Skip to content

RAG Search Japanese Particle Problem Verification Report

[!NOTE] For the latest implementation status, please refer to Functional Implementation Status (Remaining Functionality).

Implementation notes (artifacts): See docs/implementation/ARTIFACT_MANIFESTS.md for the artifact_manifest.json output by the training script and recommended CLI flags.
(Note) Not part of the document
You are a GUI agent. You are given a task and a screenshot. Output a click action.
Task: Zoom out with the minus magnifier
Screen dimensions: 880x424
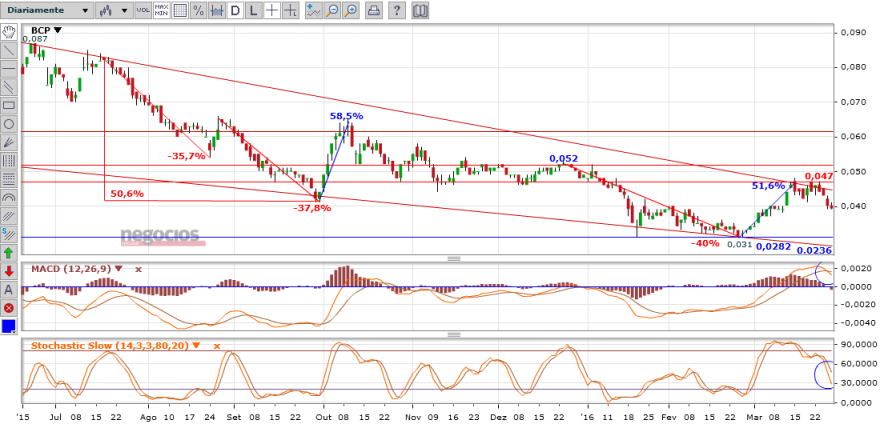click(333, 10)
Creation date: December 13, 2025

Purpose and use of this document

  • Purpose: Organize the causes and countermeasures for the particle mixing problem in RAG Japanese search, and provide guidelines for correction.
  • Target audience: RAG implementation/search engineers, QA.
  • First reading order: Overview → Problem details → Verification/reproduction steps → Countermeasure proposal.
  • Related links: Distributed brain script in examples/run_zenoh_distributed_brain.py, PFC/Zenoh/Executive details in implementation/PFC_ZENOH_EXECUTIVE.md.

overview

We investigated and verified the problem of particles (ha, ga, wo, ni, de, etc.) being included in search results and token selection when searching Japanese using the RAG (Retrieval-Augmented Generation) system.


Problem details

Issues discovered

  1. Janome tokenizer particle processing
  2. wakati=True mode returns all tokens including particles
  3. wakati=False is required to get part of speech information
  4. The current implementation does not utilize part-of-speech information

  5. Tokenize function inside RAG

  6. tokens_of function in _extractive_answer method does not filter particles.
  7. Since Janome's wakati=True is used, the particle is included as is.
  8. Particles are not removed even in the regular expression during fallback.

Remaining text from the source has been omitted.